Eastern Ribbonsnake (Thamnophis sauritus)
Photo by J.D. Willson
What does it look like?
The Eastern Ribbonsnake is a slender snake with three bright yellow stripes running down its back and sides, contrasting sharply with its black back. These snakes have a white chin, whitish-yellow belly and a distinct white crescent in front of each eye that can be used to distinguish it from a gartersnake. Adults grow to about 70 centimetres long, and females are typically larger than males. These snakes feed primarily on amphibians (i.e. frogs). An adult female gives birth to between five and 12 live young in late summer. The newly born snakes are independent and begin hunting for insects to eat almost immediately.
Where does it live?
The Eastern Ribbonsnake is usually found close to water, especially in marshes, where it hunts for frogs and small fish. A good swimmer, it will dive in shallow water, especially if it is fleeing from a potential predator. At the onset of cold weather, these snakes congregate in underground burrows or rock crevices to hibernate together.
What threatens it?
There is little historical data on the occurrence of this species in Ontario, it is likely that the Eastern Ribbonsnake has declined or even disappeared from many parts of southwestern Ontario due to the extensive loss of wetland and shoreline habitat in that region. The ongoing conversion of wetland to agricultural and urban uses, shoreline development and other habitat loss continues to be the main threat to this species in Ontario.

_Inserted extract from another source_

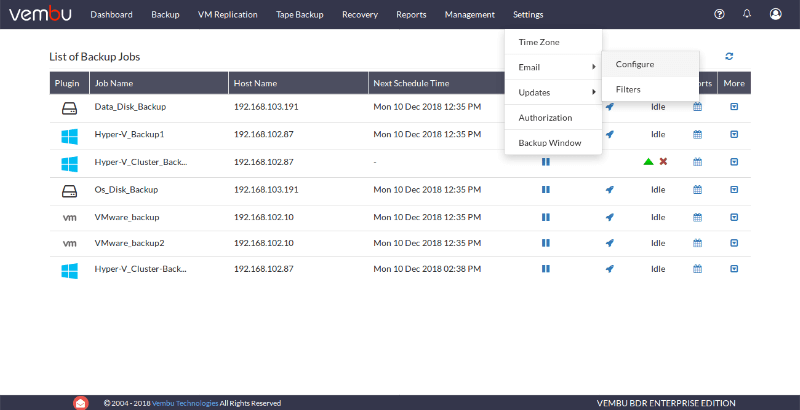The height and width of the screenshot is (410, 800).
Task: Select Configure in the Email submenu
Action: click(x=635, y=65)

Where else has it been found?
The Eastern Ribbon Snake is found from southern Ontario west to Michigan and Wisconsin (isolated pockets), south to Illinois and Ohio, and east to New York State and Nova Scotia, where there is an isolated population. In Ontario, this snake occurs throughout southern and eastern Ontario and is locally common in parts of the Bruce Peninsula, Georgian Bay and eastern Ontario.